**TASK INSTRUCTIONS**
Work out how many lines in the data hold the string "agent". Reply with only that number.

**DATA FOR REVIEW**
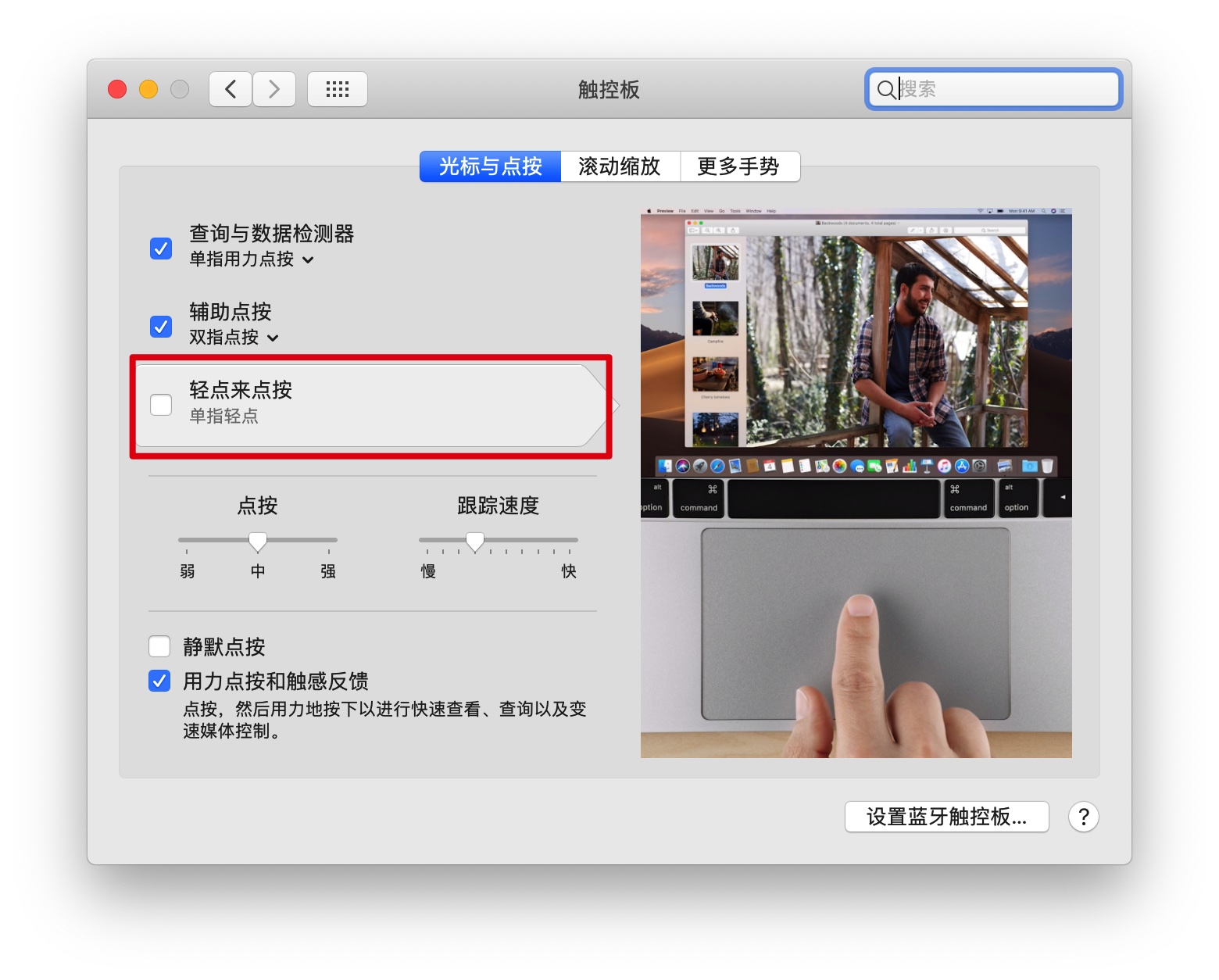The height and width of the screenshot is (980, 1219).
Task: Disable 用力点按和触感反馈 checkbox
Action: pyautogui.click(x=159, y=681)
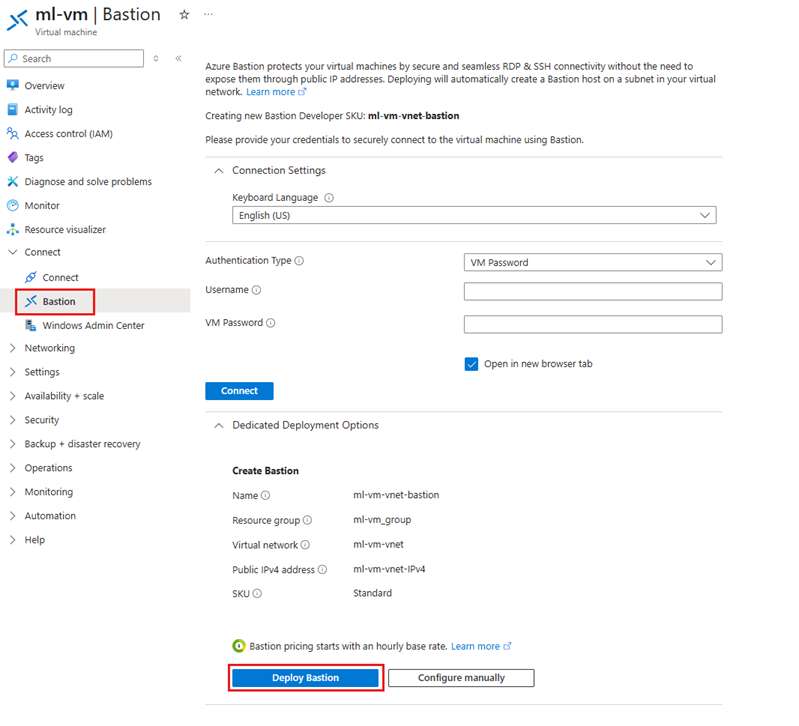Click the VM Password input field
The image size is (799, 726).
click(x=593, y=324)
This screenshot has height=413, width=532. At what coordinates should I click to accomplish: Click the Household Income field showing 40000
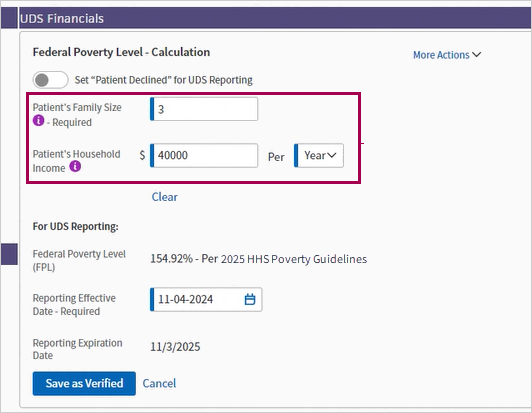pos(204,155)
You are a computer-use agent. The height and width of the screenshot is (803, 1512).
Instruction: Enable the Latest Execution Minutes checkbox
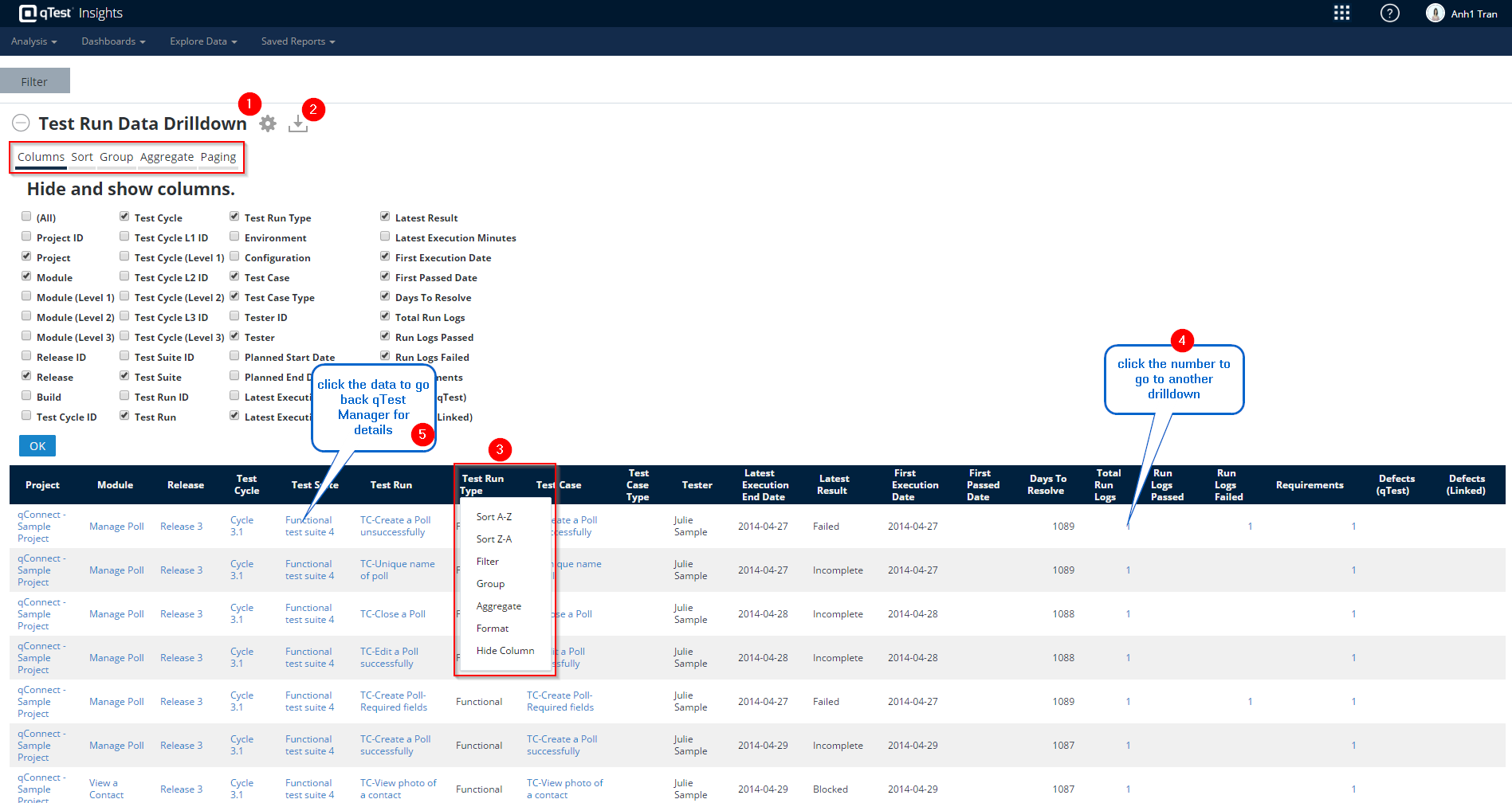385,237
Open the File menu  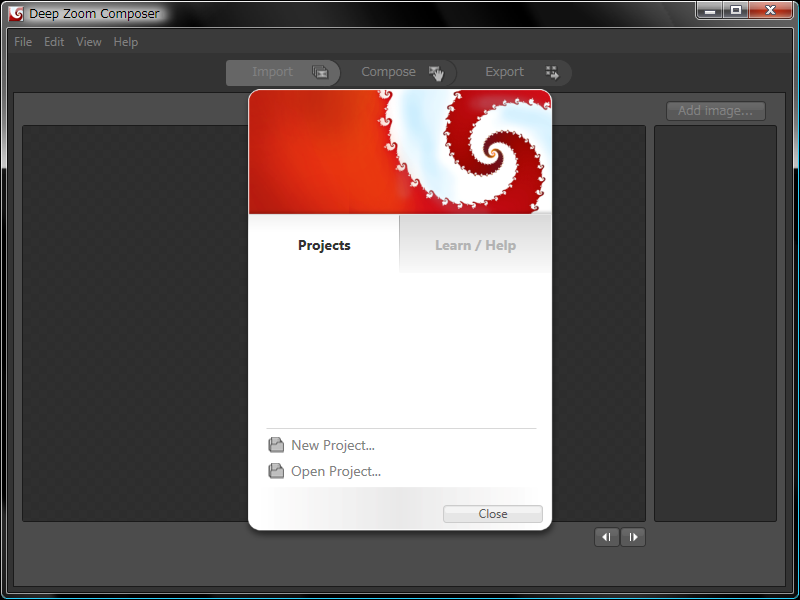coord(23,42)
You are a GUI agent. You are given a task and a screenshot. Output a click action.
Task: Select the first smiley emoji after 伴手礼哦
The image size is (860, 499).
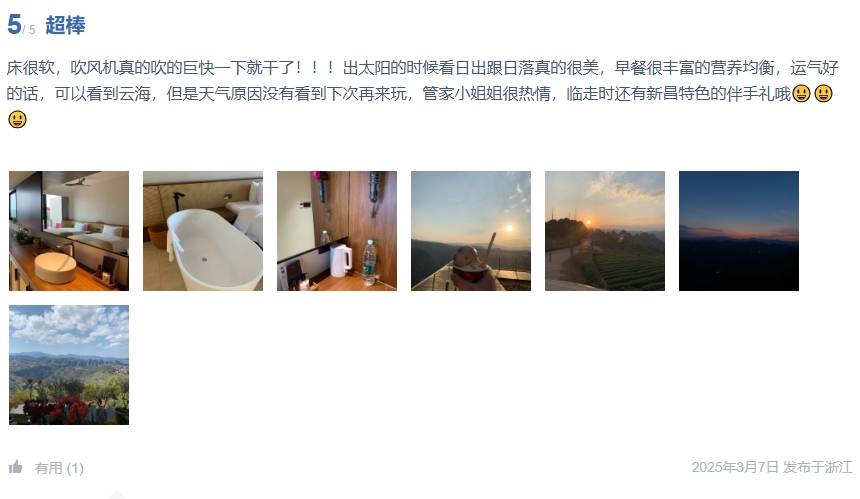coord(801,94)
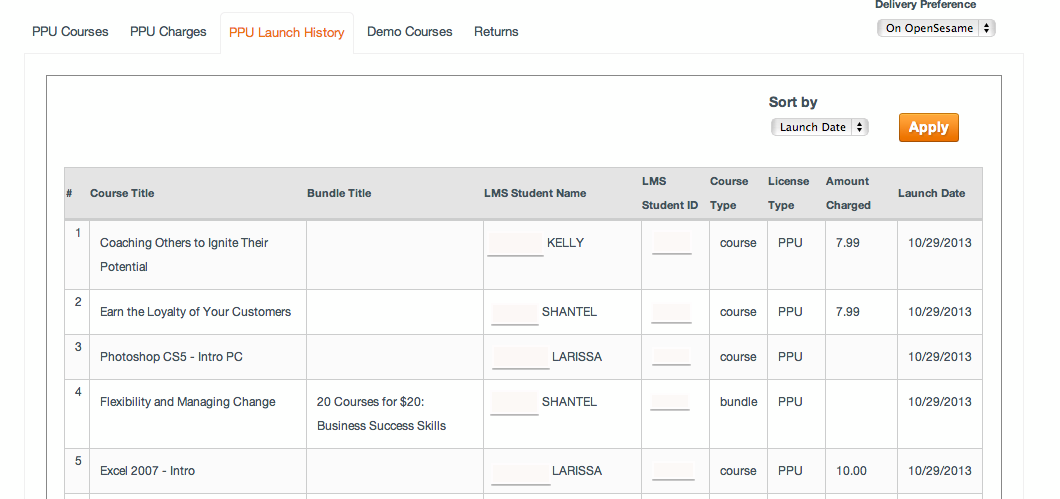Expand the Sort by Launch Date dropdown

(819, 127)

**ANSWER SPACE**
2